Saturday, March 8, 2014

"Get Better Soon", dev diary 2: character art and production value.


This is a development diary series for "Get Better Soon", a commissioned game I'm making for Different Games 2014. If you want to see it and play it, then sign-up to attend Different Games in April in NYC (for free!)

Bodies, much like video games, are routinely commodified -- there are "cheap"-looking and "expensive"-looking bodies. Society devalues and discriminates against certain body types, while affording privileges to other body types. We read video games in much the same way, based on the shape of the game's body... the packaging and production values, and/or "paratext", of a game. Production values are a relatively quantifiable way to impress people and convince them to pay $60 USD for a set of mechanics that have remained virtually unchanged for decades.

What if "queer games" weren't popularly characterized by the do-it-yourself gumption of personal stories, expressed predominantly through webpage text, by artists with few resources? What if Electronic Arts directed their next-gen AAAAA commando-developer divisions to build big budget romantic comedies about time-travelling transgender witches who critique Foucault?...

(I'm not trans and I don't personally have access to that lived experience, so I'm not going to make a transgender witch timetravel game. Though that'd be cool. Maybe that'll be the basis of a collaboration in the future!...)

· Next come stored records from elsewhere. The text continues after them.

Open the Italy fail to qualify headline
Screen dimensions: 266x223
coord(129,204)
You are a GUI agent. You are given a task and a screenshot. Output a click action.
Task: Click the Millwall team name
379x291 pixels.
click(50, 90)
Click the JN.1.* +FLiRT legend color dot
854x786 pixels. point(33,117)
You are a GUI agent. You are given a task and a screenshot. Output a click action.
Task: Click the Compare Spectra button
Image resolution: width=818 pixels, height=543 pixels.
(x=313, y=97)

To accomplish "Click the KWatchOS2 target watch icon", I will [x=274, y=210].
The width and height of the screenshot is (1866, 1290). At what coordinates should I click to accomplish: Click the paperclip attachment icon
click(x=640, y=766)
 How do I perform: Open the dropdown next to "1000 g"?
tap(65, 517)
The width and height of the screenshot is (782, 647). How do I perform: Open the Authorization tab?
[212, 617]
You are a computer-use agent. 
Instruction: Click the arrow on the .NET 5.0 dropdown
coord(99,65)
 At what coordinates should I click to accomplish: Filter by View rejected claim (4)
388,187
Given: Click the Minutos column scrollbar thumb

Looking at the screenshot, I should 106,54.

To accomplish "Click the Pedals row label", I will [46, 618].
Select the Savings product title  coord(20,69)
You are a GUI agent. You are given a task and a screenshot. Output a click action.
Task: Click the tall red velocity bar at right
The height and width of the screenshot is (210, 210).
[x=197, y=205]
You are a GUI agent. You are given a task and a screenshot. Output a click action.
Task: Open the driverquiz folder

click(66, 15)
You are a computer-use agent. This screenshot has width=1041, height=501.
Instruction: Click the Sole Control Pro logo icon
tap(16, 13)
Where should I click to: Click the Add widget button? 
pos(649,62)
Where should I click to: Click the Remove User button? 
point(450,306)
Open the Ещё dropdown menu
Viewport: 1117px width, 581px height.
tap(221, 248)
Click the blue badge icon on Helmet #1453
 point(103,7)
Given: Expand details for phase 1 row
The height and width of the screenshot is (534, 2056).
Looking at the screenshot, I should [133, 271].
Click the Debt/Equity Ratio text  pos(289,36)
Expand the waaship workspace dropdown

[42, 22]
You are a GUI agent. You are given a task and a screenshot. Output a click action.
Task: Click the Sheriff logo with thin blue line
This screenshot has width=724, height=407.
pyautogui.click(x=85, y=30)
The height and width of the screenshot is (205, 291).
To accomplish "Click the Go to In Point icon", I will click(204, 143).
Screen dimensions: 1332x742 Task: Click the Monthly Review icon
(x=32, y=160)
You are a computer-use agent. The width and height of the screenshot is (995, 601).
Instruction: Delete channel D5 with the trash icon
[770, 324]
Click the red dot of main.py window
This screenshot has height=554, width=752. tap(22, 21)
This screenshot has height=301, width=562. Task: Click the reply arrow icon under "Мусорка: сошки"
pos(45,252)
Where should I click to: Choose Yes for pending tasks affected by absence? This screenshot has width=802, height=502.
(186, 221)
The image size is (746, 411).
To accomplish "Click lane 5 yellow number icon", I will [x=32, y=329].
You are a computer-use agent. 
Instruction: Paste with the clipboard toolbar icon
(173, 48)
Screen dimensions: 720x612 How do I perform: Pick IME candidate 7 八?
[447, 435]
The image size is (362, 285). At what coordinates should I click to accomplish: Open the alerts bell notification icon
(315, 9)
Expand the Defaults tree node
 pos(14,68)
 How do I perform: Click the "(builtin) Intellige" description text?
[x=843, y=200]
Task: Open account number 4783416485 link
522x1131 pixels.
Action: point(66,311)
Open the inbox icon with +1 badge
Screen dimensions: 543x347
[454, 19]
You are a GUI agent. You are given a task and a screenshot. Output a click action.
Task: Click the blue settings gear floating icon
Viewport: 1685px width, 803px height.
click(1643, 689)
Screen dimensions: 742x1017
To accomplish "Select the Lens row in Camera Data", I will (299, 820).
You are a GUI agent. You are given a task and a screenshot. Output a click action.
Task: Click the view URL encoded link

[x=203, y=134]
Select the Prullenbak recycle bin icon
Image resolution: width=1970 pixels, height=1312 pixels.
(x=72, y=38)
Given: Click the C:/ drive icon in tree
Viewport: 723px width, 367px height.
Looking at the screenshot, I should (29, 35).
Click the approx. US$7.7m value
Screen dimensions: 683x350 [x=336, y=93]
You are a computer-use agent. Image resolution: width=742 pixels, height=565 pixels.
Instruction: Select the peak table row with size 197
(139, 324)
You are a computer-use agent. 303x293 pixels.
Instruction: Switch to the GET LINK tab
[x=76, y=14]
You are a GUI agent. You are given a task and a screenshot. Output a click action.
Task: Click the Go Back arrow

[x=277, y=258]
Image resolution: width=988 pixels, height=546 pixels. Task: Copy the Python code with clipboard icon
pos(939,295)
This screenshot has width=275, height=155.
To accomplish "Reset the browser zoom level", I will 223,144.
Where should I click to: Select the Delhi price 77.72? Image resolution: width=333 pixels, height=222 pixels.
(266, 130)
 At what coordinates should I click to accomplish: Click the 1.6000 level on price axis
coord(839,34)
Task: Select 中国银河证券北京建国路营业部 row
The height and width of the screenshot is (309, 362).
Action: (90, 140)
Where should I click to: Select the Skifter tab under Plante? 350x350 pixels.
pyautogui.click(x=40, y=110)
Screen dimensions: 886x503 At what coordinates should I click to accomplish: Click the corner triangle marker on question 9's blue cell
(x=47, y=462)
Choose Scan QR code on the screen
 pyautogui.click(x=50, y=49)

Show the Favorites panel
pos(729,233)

Positing this future involves perpetuating (but also hopefully co-opting) the industry's obsession with production value. Because I have neither the skillset nor the time to achieve the "expensive" look on my own, I must mimic the industry's mode of production: (a) I prepare reference material for an asset and (b) I pay a developer a wage to produce the asset. How could "different games" be different? Maybe by being the same.

So I've hired the talented freelance 3D game artist Kris Hammes to craft an "expensive" NPC character model of a shirtless dude.


One of the first steps of any project involves research and collecting reference material. When collaborating with someone else, this phase is especially important because it'll help ground you within the same space and help you coordinate. To do that, I've assembled a moodboard, pictured above, to send to Kris.

The words "shirtless dude" are treacherous because we all have different concepts of shirtlessness and dudeness. Moodboards and visual references let us be more specific in a way that can't be easily verbalized.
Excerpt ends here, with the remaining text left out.